DESCRIPTION OF THE TASK: Give back exactly the line containing "Click the word Hanging Card in second item" and all that follow it in the data below, with the pictures left out.

Pixel coordinate grounding data
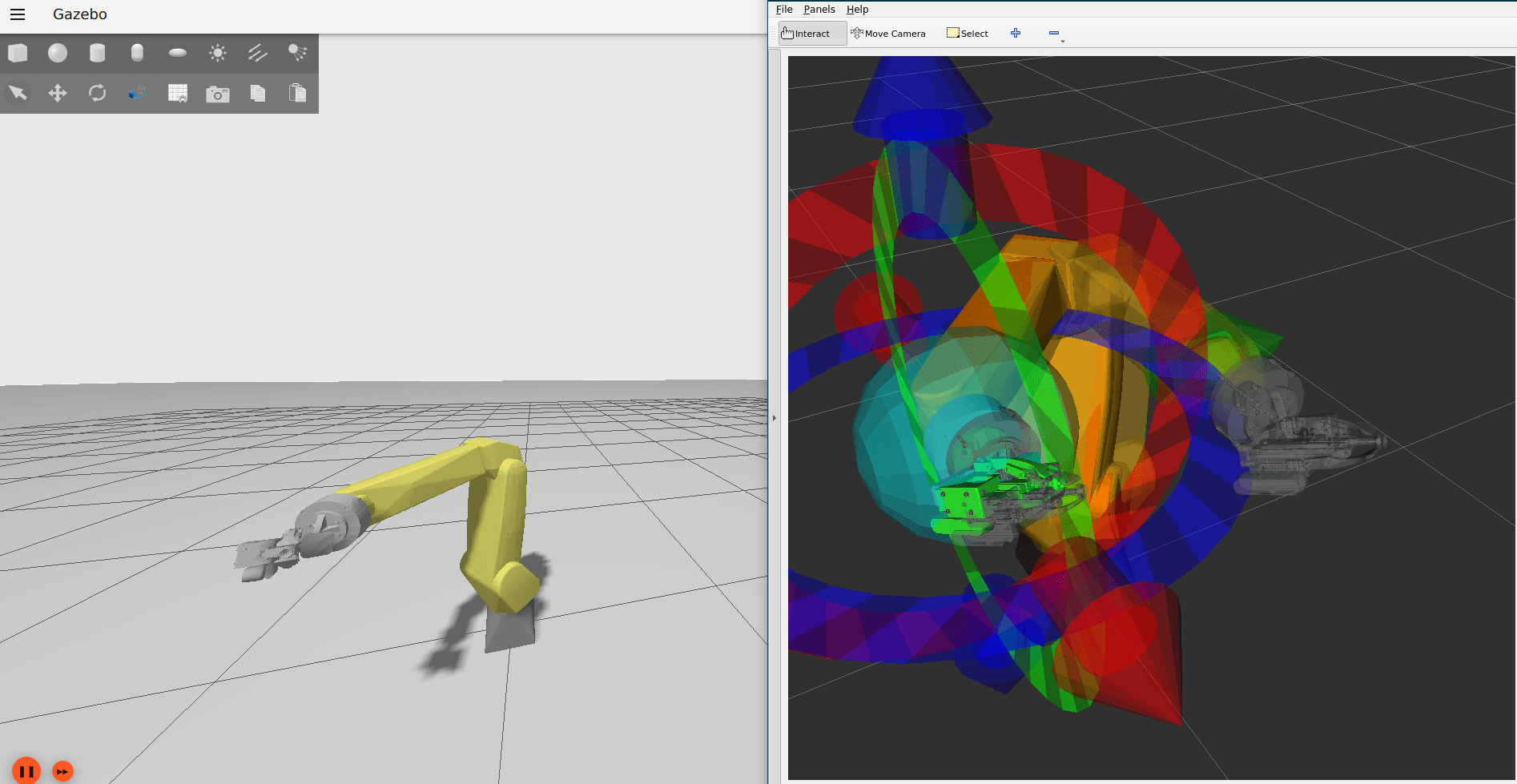
Task: Expand the collapsed left panel in RViz
Action: tap(774, 417)
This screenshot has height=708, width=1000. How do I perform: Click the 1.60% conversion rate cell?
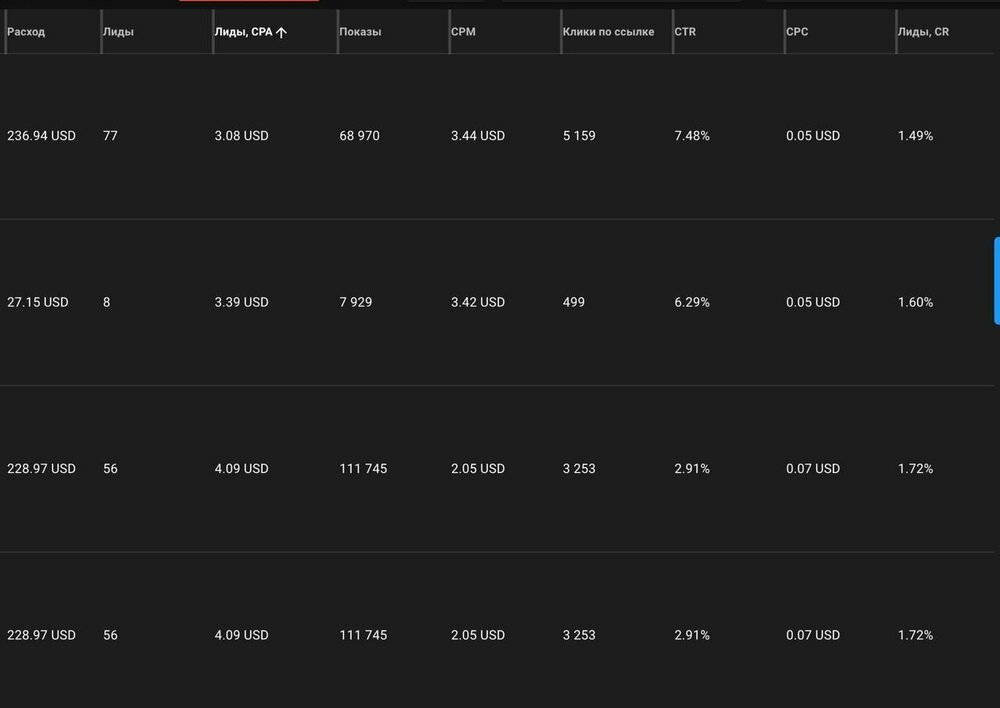tap(916, 302)
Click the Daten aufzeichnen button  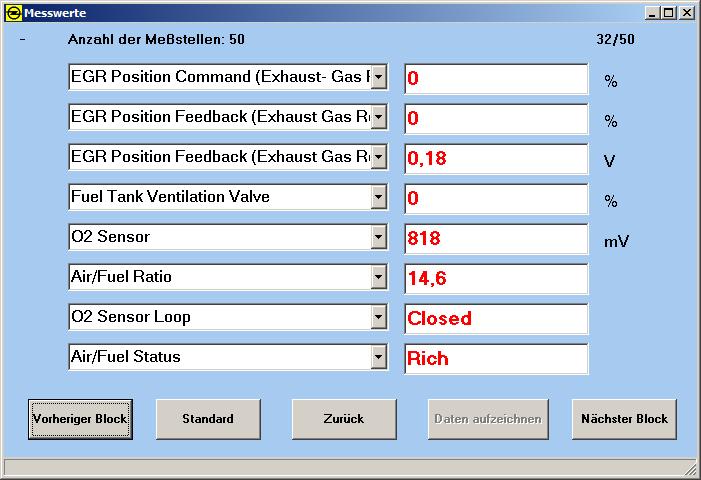pyautogui.click(x=489, y=419)
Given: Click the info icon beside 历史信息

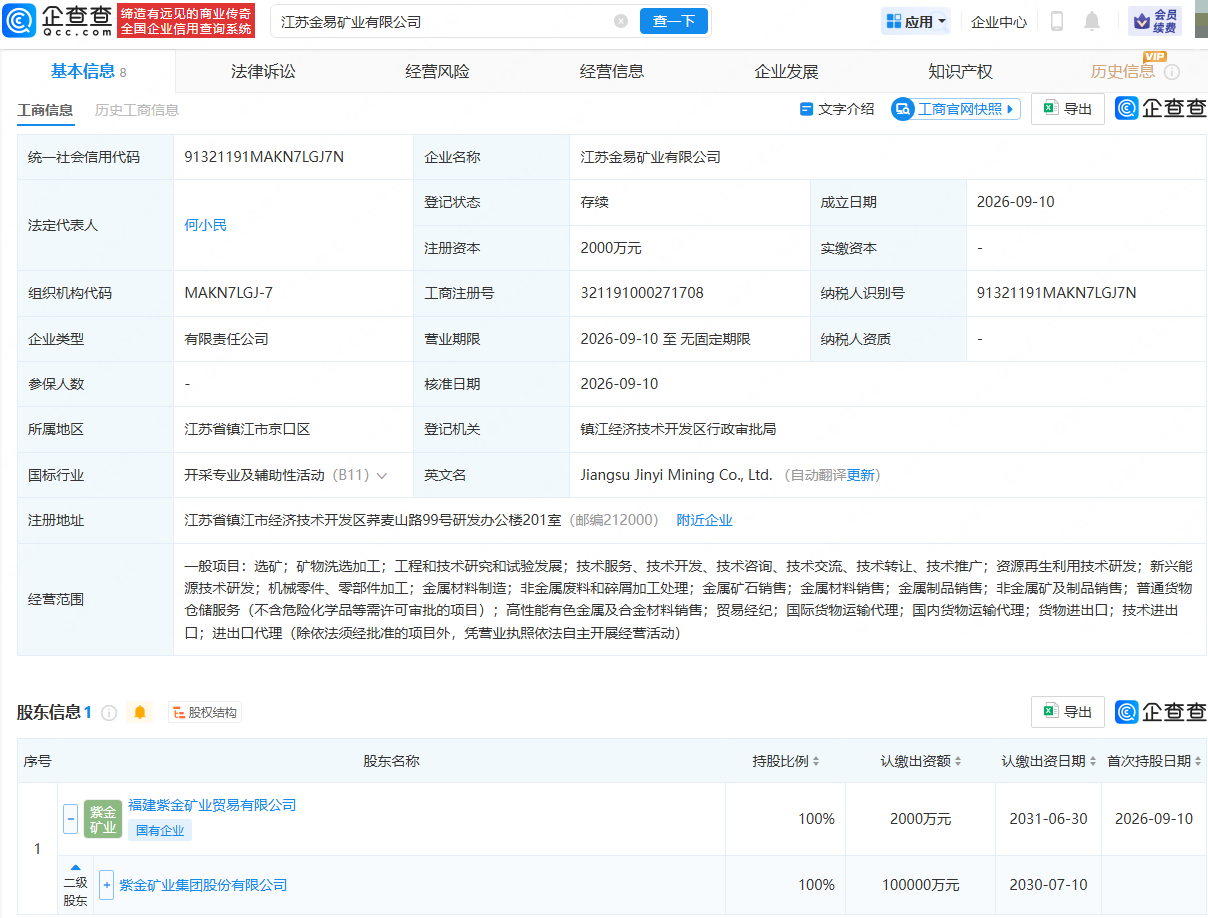Looking at the screenshot, I should pyautogui.click(x=1172, y=72).
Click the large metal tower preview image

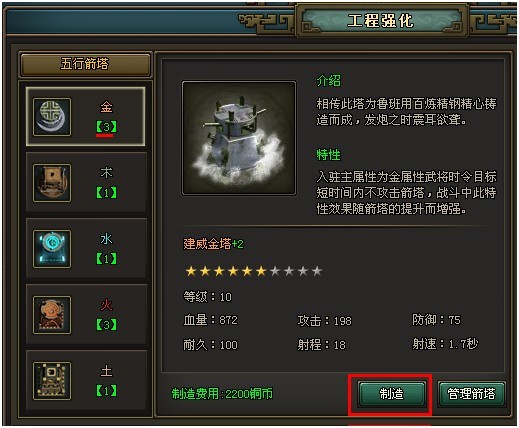click(239, 138)
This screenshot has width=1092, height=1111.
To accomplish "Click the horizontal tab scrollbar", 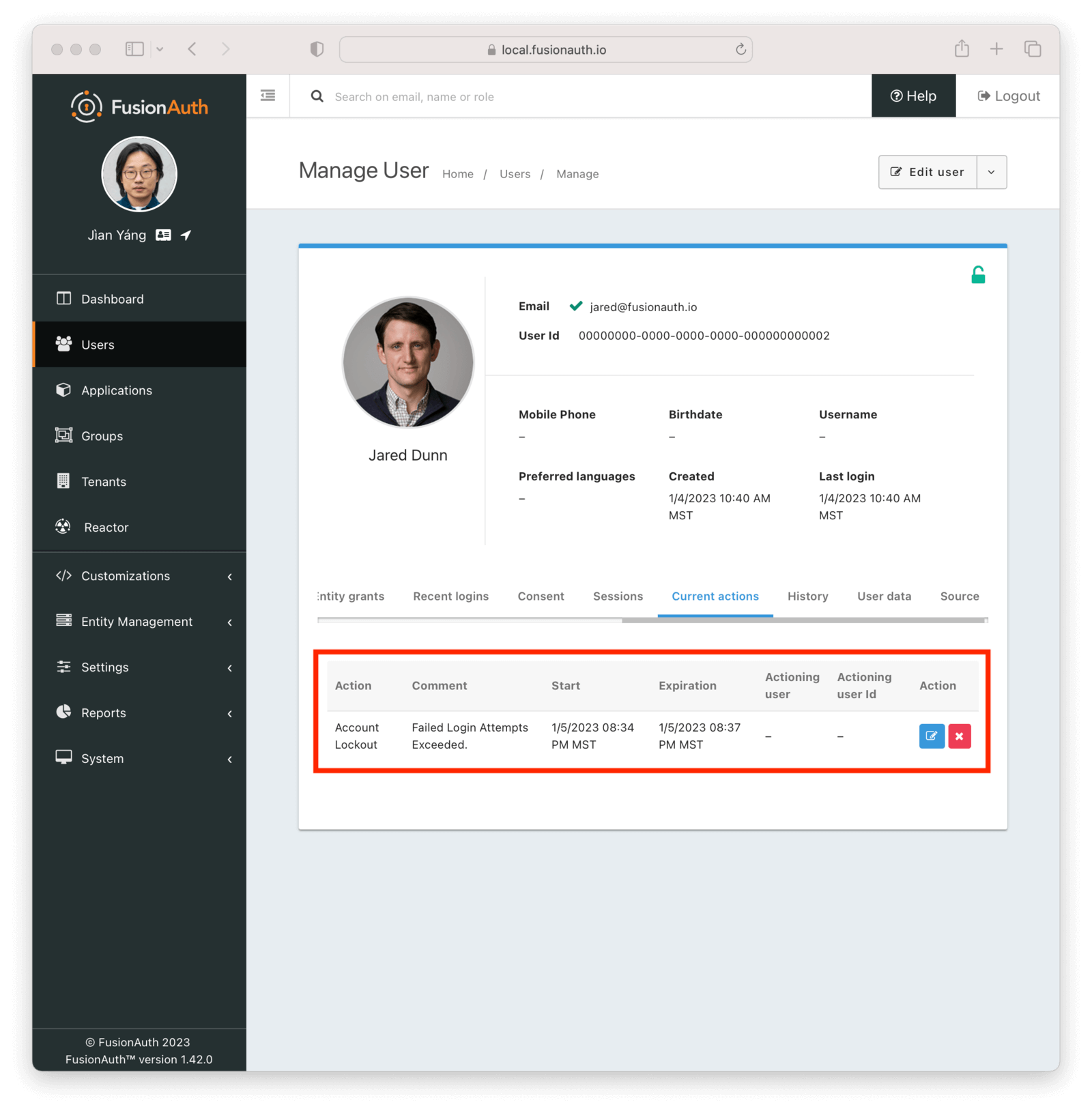I will 804,620.
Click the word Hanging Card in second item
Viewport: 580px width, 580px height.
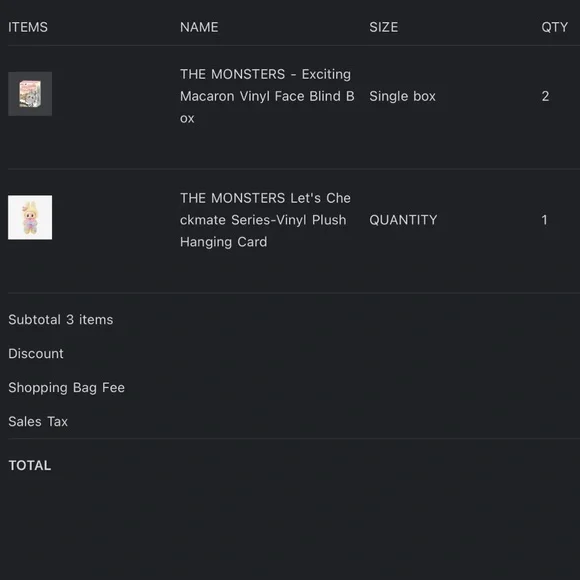pos(223,242)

WRITTEN SOLUTION:
Click the word Hanging Card in second item
Viewport: 580px width, 580px height.
pos(223,242)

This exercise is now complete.